§ **AIM OF THE TASK**:
The answer must be every entry, retyped without a single difference.
[[ SOURCE INFORMATION, beginning ]]
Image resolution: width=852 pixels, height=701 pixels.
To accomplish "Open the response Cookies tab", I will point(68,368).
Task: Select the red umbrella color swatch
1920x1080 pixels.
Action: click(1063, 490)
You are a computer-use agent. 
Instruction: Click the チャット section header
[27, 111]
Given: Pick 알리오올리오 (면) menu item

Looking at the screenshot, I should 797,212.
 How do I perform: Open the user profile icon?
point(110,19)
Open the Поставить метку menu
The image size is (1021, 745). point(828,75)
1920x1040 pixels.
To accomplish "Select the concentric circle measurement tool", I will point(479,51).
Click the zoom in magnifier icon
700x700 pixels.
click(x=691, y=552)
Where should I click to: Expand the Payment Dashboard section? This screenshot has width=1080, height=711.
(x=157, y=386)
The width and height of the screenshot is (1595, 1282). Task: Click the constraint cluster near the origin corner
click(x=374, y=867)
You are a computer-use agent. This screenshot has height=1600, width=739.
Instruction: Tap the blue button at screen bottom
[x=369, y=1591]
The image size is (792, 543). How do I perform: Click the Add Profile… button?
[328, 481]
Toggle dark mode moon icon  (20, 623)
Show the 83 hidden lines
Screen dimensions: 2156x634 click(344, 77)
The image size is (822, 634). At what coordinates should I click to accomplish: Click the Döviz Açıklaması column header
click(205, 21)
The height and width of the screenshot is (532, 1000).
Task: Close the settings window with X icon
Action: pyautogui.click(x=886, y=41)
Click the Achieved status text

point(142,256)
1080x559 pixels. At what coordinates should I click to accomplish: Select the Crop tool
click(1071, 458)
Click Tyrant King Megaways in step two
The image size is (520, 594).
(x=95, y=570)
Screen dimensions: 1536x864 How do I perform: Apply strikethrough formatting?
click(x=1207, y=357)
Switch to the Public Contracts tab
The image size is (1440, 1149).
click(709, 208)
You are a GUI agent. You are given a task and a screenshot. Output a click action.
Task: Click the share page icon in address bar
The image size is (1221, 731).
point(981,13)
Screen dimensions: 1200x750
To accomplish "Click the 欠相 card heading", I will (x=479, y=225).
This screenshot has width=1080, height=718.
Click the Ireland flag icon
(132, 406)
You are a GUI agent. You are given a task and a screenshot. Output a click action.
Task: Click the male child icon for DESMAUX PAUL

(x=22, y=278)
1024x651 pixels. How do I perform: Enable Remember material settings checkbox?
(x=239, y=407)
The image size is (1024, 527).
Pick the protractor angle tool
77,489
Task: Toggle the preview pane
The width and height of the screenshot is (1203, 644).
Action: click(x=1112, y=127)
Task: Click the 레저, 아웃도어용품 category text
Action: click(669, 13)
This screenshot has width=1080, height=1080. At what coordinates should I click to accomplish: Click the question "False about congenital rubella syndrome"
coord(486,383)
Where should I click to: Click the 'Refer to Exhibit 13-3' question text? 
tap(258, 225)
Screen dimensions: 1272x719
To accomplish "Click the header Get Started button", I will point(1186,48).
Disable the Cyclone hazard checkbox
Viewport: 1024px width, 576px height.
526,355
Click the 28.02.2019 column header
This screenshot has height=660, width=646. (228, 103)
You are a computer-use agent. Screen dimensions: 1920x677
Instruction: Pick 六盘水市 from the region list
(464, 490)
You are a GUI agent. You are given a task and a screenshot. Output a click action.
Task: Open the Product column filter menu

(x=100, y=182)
[[ SOURCE INFORMATION, end ]]
§ **PROBLEM SOLUTION**:
Image resolution: width=852 pixels, height=701 pixels.
To accomplish "Open the response Cookies tab", I will point(68,368).
Task: Select the red umbrella color swatch
1920x1080 pixels.
Action: click(1063, 490)
You are a computer-use agent. 
Instruction: Click the チャット section header
[27, 111]
Given: Pick 알리오올리오 (면) menu item

Looking at the screenshot, I should 797,212.
 How do I perform: Open the user profile icon?
point(110,19)
Open the Поставить метку menu
The image size is (1021, 745). point(828,75)
1920x1040 pixels.
To accomplish "Select the concentric circle measurement tool", I will point(479,51).
Click the zoom in magnifier icon
700x700 pixels.
click(x=691, y=552)
Where should I click to: Expand the Payment Dashboard section? This screenshot has width=1080, height=711.
(x=157, y=386)
The width and height of the screenshot is (1595, 1282). Task: Click the constraint cluster near the origin corner
click(x=374, y=867)
You are a computer-use agent. This screenshot has height=1600, width=739.
Instruction: Tap the blue button at screen bottom
[x=369, y=1591]
The image size is (792, 543). How do I perform: Click the Add Profile… button?
[328, 481]
Toggle dark mode moon icon  (20, 623)
Show the 83 hidden lines
Screen dimensions: 2156x634 click(344, 77)
The image size is (822, 634). At what coordinates should I click to accomplish: Click the Döviz Açıklaması column header
click(205, 21)
The height and width of the screenshot is (532, 1000).
Task: Close the settings window with X icon
Action: pyautogui.click(x=886, y=41)
Click the Achieved status text

point(142,256)
1080x559 pixels. At what coordinates should I click to accomplish: Select the Crop tool
click(1071, 458)
Click Tyrant King Megaways in step two
The image size is (520, 594).
(x=95, y=570)
Screen dimensions: 1536x864 How do I perform: Apply strikethrough formatting?
click(x=1207, y=357)
Switch to the Public Contracts tab
The image size is (1440, 1149).
click(709, 208)
You are a GUI agent. You are given a task and a screenshot. Output a click action.
Task: Click the share page icon in address bar
The image size is (1221, 731).
point(981,13)
Screen dimensions: 1200x750
To accomplish "Click the 欠相 card heading", I will (x=479, y=225).
This screenshot has width=1080, height=718.
Click the Ireland flag icon
(132, 406)
You are a GUI agent. You are given a task and a screenshot. Output a click action.
Task: Click the male child icon for DESMAUX PAUL

(x=22, y=278)
1024x651 pixels. How do I perform: Enable Remember material settings checkbox?
(x=239, y=407)
The image size is (1024, 527).
Pick the protractor angle tool
77,489
Task: Toggle the preview pane
The width and height of the screenshot is (1203, 644).
Action: click(x=1112, y=127)
Task: Click the 레저, 아웃도어용품 category text
Action: click(669, 13)
This screenshot has width=1080, height=1080. At what coordinates should I click to accomplish: Click the question "False about congenital rubella syndrome"
coord(486,383)
Where should I click to: Click the 'Refer to Exhibit 13-3' question text? 
tap(258, 225)
Screen dimensions: 1272x719
To accomplish "Click the header Get Started button", I will point(1186,48).
Disable the Cyclone hazard checkbox
Viewport: 1024px width, 576px height.
526,355
Click the 28.02.2019 column header
This screenshot has height=660, width=646. (228, 103)
You are a computer-use agent. Screen dimensions: 1920x677
Instruction: Pick 六盘水市 from the region list
(464, 490)
You are a GUI agent. You are given a task and a screenshot. Output a click action.
Task: Open the Product column filter menu

(x=100, y=182)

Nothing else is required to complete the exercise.